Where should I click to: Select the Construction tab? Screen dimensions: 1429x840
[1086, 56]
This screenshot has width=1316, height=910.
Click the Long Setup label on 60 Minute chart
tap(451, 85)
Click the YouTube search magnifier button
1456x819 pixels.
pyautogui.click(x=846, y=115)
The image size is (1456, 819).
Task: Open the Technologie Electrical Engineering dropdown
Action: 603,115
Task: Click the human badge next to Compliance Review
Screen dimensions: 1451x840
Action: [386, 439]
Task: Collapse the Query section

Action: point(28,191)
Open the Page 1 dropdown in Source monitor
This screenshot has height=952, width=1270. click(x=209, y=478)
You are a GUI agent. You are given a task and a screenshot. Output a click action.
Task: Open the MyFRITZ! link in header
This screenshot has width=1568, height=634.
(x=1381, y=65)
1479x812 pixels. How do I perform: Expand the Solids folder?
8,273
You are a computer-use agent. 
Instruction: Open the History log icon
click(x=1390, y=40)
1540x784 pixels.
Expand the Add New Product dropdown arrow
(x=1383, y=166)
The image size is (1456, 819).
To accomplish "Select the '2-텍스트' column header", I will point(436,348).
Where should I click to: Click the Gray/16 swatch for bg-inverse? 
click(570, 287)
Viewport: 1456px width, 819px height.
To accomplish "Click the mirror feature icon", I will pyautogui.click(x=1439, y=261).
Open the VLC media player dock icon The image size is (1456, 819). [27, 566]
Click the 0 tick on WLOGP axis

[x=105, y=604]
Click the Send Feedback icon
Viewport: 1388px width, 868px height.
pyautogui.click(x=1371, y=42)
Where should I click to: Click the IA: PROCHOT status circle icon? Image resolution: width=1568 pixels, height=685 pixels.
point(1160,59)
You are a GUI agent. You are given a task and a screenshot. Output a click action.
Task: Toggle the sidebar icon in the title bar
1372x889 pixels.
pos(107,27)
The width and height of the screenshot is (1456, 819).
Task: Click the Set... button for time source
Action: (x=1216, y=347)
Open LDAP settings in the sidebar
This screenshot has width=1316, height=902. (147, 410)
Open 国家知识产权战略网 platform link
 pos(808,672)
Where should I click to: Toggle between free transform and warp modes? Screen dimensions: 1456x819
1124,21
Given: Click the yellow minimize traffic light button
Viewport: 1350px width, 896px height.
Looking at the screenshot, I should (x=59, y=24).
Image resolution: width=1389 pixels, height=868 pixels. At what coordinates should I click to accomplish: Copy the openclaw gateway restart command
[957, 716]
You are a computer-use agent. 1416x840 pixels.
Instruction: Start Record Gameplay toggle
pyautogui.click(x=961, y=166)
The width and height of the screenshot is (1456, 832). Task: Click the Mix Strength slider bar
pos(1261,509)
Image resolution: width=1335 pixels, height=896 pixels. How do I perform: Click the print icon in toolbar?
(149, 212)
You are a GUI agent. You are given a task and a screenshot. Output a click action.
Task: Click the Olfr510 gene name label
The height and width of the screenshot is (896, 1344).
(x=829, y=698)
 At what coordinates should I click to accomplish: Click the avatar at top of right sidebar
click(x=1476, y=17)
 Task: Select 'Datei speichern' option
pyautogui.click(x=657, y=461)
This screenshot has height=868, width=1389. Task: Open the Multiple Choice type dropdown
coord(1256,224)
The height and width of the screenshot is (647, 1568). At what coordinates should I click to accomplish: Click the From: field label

**Task brief**
Output the listing above word for word.

**Answer to the exercise**
Where should I click to: Select the Construction tab? Screen dimensions: 1429x840
[1086, 56]
This screenshot has width=1316, height=910.
Click the Long Setup label on 60 Minute chart
tap(451, 85)
Click the YouTube search magnifier button
1456x819 pixels.
pyautogui.click(x=846, y=115)
The image size is (1456, 819).
Task: Open the Technologie Electrical Engineering dropdown
Action: 603,115
Task: Click the human badge next to Compliance Review
Screen dimensions: 1451x840
Action: [386, 439]
Task: Collapse the Query section

Action: point(28,191)
Open the Page 1 dropdown in Source monitor
This screenshot has height=952, width=1270. click(x=209, y=478)
You are a GUI agent. You are given a task and a screenshot. Output a click action.
Task: Open the MyFRITZ! link in header
This screenshot has width=1568, height=634.
(x=1381, y=65)
1479x812 pixels. How do I perform: Expand the Solids folder?
8,273
You are a computer-use agent. 
Instruction: Open the History log icon
click(x=1390, y=40)
1540x784 pixels.
Expand the Add New Product dropdown arrow
(x=1383, y=166)
The image size is (1456, 819).
To accomplish "Select the '2-텍스트' column header", I will point(436,348).
Where should I click to: Click the Gray/16 swatch for bg-inverse? 
click(570, 287)
Viewport: 1456px width, 819px height.
To accomplish "Click the mirror feature icon", I will pyautogui.click(x=1439, y=261).
Open the VLC media player dock icon The image size is (1456, 819). [27, 566]
Click the 0 tick on WLOGP axis

[x=105, y=604]
Click the Send Feedback icon
Viewport: 1388px width, 868px height.
pyautogui.click(x=1371, y=42)
Where should I click to: Click the IA: PROCHOT status circle icon? Image resolution: width=1568 pixels, height=685 pixels.
point(1160,59)
You are a GUI agent. You are given a task and a screenshot. Output a click action.
Task: Toggle the sidebar icon in the title bar
1372x889 pixels.
pos(107,27)
The width and height of the screenshot is (1456, 819).
Task: Click the Set... button for time source
Action: (x=1216, y=347)
Open LDAP settings in the sidebar
This screenshot has width=1316, height=902. (147, 410)
Open 国家知识产权战略网 platform link
 pos(808,672)
Where should I click to: Toggle between free transform and warp modes? Screen dimensions: 1456x819
1124,21
Given: Click the yellow minimize traffic light button
Viewport: 1350px width, 896px height.
Looking at the screenshot, I should (x=59, y=24).
Image resolution: width=1389 pixels, height=868 pixels. At what coordinates should I click to accomplish: Copy the openclaw gateway restart command
[957, 716]
You are a computer-use agent. 1416x840 pixels.
Instruction: Start Record Gameplay toggle
pyautogui.click(x=961, y=166)
The width and height of the screenshot is (1456, 832). Task: Click the Mix Strength slider bar
pos(1261,509)
Image resolution: width=1335 pixels, height=896 pixels. How do I perform: Click the print icon in toolbar?
(149, 212)
You are a GUI agent. You are given a task and a screenshot. Output a click action.
Task: Click the Olfr510 gene name label
The height and width of the screenshot is (896, 1344).
(x=829, y=698)
 At what coordinates should I click to accomplish: Click the avatar at top of right sidebar
click(x=1476, y=17)
 Task: Select 'Datei speichern' option
pyautogui.click(x=657, y=461)
This screenshot has height=868, width=1389. Task: Open the Multiple Choice type dropdown
coord(1256,224)
The height and width of the screenshot is (647, 1568). At what coordinates should I click to accomplish: Click the From: field label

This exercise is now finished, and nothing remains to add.